* BEGIN *

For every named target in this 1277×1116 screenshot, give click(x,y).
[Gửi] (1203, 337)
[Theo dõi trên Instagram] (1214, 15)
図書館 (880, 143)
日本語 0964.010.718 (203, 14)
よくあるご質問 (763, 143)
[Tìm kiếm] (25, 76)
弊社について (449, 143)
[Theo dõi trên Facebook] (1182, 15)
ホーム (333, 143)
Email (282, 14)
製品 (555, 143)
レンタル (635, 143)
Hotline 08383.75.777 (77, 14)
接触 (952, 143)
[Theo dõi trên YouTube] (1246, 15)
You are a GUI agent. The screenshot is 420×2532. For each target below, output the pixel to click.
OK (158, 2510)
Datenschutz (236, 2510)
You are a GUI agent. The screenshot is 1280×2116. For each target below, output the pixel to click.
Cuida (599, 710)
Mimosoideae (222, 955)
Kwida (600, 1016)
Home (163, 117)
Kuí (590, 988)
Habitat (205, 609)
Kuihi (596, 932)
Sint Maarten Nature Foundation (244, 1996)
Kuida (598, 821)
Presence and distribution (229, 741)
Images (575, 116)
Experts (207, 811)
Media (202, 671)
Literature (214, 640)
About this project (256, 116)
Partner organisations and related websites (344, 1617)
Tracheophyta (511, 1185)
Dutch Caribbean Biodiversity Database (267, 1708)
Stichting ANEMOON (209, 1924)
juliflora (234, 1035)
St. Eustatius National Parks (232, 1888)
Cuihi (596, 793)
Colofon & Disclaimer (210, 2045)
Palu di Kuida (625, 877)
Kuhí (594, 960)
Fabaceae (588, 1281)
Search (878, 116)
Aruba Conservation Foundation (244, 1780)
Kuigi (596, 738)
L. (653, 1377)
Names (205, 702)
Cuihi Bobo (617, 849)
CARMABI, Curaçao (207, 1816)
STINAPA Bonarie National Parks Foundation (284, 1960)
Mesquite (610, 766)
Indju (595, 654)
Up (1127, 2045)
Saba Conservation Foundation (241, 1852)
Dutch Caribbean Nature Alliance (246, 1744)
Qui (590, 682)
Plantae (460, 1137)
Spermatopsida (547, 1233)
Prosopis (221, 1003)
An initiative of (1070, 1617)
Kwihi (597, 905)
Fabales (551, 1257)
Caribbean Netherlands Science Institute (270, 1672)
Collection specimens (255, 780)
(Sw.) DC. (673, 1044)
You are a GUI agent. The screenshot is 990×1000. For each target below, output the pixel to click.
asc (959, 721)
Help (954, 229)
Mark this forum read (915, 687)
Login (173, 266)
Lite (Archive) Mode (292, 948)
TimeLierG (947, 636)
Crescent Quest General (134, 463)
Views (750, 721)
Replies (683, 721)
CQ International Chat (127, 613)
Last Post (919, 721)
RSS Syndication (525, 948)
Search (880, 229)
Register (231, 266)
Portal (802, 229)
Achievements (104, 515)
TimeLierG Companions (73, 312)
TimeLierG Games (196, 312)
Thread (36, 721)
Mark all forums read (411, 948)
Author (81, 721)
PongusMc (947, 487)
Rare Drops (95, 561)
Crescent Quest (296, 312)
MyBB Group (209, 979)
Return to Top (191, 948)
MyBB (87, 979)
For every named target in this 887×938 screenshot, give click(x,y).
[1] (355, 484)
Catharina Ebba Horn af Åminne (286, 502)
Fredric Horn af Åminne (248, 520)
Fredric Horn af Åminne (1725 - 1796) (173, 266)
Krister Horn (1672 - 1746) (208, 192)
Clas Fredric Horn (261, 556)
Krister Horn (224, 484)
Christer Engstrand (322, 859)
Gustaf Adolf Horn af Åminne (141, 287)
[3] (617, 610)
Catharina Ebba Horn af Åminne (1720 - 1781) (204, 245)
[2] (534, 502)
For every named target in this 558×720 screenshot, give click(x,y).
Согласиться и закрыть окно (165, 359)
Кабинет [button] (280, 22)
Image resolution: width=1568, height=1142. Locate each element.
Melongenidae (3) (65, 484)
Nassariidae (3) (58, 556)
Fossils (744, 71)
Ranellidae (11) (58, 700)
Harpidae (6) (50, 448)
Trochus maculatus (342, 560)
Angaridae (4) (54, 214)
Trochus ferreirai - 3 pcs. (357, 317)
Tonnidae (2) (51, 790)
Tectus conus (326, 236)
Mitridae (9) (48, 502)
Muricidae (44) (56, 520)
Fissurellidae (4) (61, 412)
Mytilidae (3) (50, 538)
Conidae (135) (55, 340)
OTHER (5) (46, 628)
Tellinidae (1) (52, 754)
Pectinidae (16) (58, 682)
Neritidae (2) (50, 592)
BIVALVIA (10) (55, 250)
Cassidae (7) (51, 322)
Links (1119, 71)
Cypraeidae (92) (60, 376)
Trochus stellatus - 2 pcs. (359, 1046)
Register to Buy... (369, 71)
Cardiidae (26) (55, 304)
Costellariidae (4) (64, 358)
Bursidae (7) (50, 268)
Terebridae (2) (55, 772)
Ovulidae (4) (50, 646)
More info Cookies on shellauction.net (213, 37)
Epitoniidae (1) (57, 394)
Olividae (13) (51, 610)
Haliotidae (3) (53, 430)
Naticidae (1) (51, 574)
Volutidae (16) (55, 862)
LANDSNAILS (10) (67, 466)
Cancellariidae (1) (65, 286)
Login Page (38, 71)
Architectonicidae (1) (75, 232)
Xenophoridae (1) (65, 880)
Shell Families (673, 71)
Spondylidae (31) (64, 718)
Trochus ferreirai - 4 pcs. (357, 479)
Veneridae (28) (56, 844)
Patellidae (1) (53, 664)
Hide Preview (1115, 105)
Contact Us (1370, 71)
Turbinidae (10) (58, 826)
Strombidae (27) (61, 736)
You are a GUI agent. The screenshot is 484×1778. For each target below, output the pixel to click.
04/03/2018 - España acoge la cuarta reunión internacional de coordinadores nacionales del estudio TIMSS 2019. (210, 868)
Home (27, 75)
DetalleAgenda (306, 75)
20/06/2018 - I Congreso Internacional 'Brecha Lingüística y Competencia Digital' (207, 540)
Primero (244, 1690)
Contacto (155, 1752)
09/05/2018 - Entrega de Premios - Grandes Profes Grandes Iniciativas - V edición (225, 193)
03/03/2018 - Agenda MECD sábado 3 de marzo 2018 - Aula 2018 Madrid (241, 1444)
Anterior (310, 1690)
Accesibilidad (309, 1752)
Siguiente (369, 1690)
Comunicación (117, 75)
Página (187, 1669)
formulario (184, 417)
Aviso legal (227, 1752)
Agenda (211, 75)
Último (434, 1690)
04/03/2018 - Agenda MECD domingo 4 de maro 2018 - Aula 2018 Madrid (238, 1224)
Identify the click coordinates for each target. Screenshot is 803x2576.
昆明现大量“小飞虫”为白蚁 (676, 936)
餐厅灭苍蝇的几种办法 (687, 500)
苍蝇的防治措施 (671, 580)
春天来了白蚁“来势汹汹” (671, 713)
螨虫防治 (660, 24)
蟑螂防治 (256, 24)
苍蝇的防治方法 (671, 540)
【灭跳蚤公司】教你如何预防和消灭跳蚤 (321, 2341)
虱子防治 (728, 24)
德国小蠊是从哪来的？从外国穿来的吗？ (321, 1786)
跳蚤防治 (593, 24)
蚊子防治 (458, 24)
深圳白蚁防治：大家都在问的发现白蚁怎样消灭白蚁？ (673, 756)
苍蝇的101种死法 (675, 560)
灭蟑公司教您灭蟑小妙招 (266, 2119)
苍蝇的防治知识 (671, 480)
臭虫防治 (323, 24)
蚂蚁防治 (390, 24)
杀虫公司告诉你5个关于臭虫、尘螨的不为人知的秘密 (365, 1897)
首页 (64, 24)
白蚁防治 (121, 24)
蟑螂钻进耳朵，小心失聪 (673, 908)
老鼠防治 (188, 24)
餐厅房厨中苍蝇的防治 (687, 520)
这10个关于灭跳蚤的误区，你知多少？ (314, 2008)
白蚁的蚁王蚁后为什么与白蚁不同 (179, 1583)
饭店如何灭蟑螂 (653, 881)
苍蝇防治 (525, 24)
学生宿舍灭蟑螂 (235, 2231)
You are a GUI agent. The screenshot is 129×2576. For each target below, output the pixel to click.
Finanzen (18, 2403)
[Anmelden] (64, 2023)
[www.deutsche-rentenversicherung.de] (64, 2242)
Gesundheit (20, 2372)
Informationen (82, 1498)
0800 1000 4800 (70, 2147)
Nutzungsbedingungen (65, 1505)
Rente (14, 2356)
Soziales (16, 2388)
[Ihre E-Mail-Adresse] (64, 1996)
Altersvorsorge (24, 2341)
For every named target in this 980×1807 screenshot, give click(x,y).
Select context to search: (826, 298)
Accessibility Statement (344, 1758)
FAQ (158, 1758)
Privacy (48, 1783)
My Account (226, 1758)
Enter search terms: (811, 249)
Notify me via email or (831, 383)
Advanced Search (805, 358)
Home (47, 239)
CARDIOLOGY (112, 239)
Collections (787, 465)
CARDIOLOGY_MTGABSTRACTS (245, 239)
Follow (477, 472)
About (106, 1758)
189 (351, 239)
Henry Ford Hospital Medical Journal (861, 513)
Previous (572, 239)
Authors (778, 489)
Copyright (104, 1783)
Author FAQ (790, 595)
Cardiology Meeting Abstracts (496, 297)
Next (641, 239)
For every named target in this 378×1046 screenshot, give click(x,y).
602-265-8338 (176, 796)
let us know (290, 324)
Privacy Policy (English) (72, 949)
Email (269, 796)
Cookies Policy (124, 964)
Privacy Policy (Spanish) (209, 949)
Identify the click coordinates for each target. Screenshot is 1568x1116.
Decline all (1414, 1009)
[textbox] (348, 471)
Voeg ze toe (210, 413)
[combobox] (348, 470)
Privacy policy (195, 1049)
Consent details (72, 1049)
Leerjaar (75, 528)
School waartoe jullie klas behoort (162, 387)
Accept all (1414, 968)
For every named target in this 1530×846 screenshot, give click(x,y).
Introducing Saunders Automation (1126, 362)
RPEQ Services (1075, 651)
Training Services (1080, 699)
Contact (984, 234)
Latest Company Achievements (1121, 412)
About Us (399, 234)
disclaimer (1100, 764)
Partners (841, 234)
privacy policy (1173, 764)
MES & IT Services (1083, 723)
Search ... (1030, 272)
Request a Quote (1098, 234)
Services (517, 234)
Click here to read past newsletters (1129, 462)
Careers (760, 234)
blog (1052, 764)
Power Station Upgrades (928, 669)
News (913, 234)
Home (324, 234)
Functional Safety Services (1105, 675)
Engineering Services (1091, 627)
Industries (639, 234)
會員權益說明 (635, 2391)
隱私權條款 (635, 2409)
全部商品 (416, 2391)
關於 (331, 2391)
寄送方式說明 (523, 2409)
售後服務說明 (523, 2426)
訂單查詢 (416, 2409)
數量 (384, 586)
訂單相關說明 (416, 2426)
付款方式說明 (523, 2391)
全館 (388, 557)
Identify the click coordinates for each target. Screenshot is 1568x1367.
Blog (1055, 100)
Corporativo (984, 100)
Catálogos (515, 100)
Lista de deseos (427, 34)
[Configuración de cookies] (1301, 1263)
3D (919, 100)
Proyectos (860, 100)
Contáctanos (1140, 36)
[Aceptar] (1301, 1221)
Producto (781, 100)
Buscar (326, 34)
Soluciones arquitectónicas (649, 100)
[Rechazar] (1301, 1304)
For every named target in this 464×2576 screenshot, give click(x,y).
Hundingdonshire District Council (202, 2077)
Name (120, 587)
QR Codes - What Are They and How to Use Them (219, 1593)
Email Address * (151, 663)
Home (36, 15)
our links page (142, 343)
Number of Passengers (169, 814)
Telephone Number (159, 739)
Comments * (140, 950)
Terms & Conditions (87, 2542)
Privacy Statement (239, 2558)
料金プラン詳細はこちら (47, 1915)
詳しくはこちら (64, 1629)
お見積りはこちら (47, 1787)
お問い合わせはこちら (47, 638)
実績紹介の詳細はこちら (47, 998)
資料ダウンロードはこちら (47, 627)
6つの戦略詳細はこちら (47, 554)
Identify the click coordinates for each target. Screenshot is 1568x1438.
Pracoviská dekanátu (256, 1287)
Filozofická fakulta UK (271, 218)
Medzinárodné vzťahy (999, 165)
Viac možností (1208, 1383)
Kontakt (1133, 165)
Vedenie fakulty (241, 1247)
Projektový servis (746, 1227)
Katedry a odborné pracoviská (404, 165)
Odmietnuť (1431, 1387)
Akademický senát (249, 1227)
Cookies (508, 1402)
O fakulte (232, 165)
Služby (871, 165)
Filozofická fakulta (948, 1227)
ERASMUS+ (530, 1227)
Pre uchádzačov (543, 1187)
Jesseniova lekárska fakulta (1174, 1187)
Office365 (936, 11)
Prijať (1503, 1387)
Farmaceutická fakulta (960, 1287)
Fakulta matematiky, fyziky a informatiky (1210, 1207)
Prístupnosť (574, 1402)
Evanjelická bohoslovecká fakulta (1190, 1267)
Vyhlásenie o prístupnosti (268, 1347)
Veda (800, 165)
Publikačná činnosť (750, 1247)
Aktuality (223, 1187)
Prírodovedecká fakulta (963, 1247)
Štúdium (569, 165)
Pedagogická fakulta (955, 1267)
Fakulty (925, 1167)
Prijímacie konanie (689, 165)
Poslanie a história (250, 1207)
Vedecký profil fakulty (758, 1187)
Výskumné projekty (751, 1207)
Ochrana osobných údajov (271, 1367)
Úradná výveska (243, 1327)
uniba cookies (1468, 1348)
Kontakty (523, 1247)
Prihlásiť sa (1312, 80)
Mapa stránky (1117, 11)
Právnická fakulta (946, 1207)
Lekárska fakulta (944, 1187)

* END *

◆ REQUIREMENT:
Copy out the lines without any change, starting with the line containing "全部商品 (416, 2391)" and going on through the line containing "3D (919, 100)".

◆ OUTPUT OF THE TASK:
全部商品 (416, 2391)
關於 (331, 2391)
寄送方式說明 (523, 2409)
售後服務說明 (523, 2426)
訂單查詢 (416, 2409)
數量 (384, 586)
訂單相關說明 (416, 2426)
付款方式說明 (523, 2391)
全館 (388, 557)
Identify the click coordinates for each target. Screenshot is 1568x1367.
Blog (1055, 100)
Corporativo (984, 100)
Catálogos (515, 100)
Lista de deseos (427, 34)
[Configuración de cookies] (1301, 1263)
3D (919, 100)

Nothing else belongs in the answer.